Dalla lettura del ricorso, nei limiti della cui autosufficienza è possibile indagare la fondatezza della doglianza, non risulta che, al di là della generica indicazione dell’art.1176 c.c., gli A. avessero illustrato nell’atto di citazione gli elementi costitutivi della responsabilità contrattuale. L’indagine deve essere limitata al contenuto dell’atto di citazione, non essendo consentito alle parti introdurre domande nuove nel prosieguo del giudizio.
- Con il quarto motivo si deduce l’omesso esame di un fatto decisivo per il giudizio, indicato genericamente nell’inidonea organizzazione del Ministero.
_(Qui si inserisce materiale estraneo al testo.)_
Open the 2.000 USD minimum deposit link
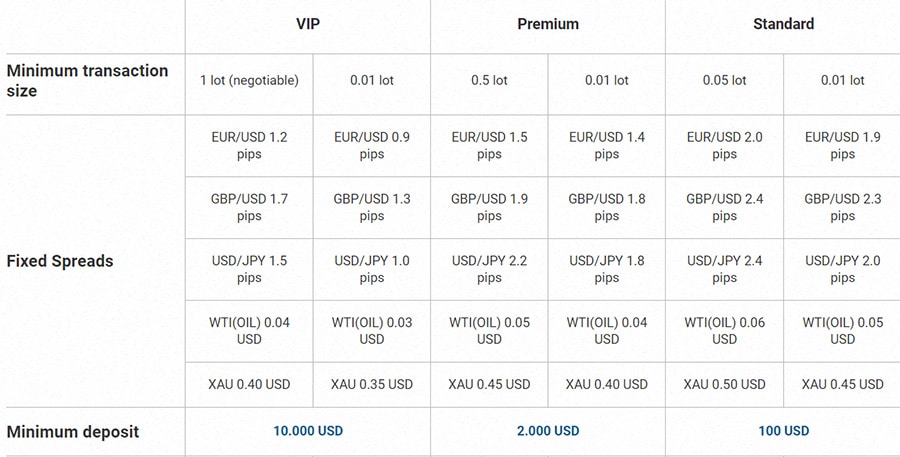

I ricorrenti sostengono, in particolare, che nell’atto introduttivo del giudizio avevano chiaramente rappresentato che il Ministero convenuto era, al tempo delle vaccinazioni di cui è causa, non solo il garante della salute pubblica, con le discendenti responsabilità di controllo sull’operato, ma anche e soprattutto l’organizzatore diretto delle campagne di vaccinazione, attraverso la ramificata rete dei propri organi periferici, vale a dire gli uffici dei Medici provinciali e degli Ufficiali sanitari. Da quanto sopra sarebbe dovuta discendere non solo la responsabilità da “contatto sociale”, ma anche quella derivante dalla violazione del cosiddetto “contratto di spedalità”, per insufficiente o inidonea organizzazione.
Il motivo è infondato.
Per quanto è dato di comprendere, la doglianza è strettamente collegata a quella esaminata nel paragrafo precedente. Infatti, la pretesa violazione del cosiddetto “contratto di spedalità” sembra dedotta, essenzialmente, per sostenere l’applicabilità, sul piano sia della prescrizione, sia dell’onere probatorio, del regime della responsabilità contrattuale, in luogo di quella della responsabilità extracontrattuale.
Consegue che risulta decisivo il rilievo, cui si è pervenuti già nelle pagine precedenti, dell’omessa proposizione di una domanda di responsabilità contrattuale nei confronti del Ministero convenuto. Tale circostanza rende del tutto irrilevante (e quindi non decisivo) il fatto del quale la corte d’appello avrebbe omesso l’esame.
- In conclusione, il ricorso deve essere rigettato.
Le medesime ragioni, non contestate dalle parti, che hanno indotto i giudici di appello a compensare le spese processuali dei giudizi di merito inducono la Corte a compensare anche le spese del giudizio di legittimità.
Sussistono, invece, i presupposti per l’applicazione dell’art.13 comma 1-quater D.P.R. 30 maggio 2002 n.115, inserito dalla L. 24 dicembre 2012 n. 228 art.1 comma 17, sicchè va disposto il versamento, da parte dei ricorrenti, dell’ulteriore importo a titolo di contributo unificato pari a quello dovuto per l’impugnazione da loro proposta, senza spazio per valutazioni discrezionali (Sez. III, Sentenza n. 5955 del 14 marzo 2014, Rv. 630550).
P.Q.M.
rigetta il ricorso e compensa integralmente le spese processuali.
Ai sensi del D.P.R. n. 115 del 2002, art. 13, comma 1-quater, inserito dalla L. n. 228 del 2012, art. 1, comma 17, dà atto della sussistenza dei presupposti per il versamento, da parte dei ricorrenti, dell’ulteriore importo a titolo di contributo unificato pari a quello dovuto per il ricorso, a norma dello stesso art. 13, comma 1-bis.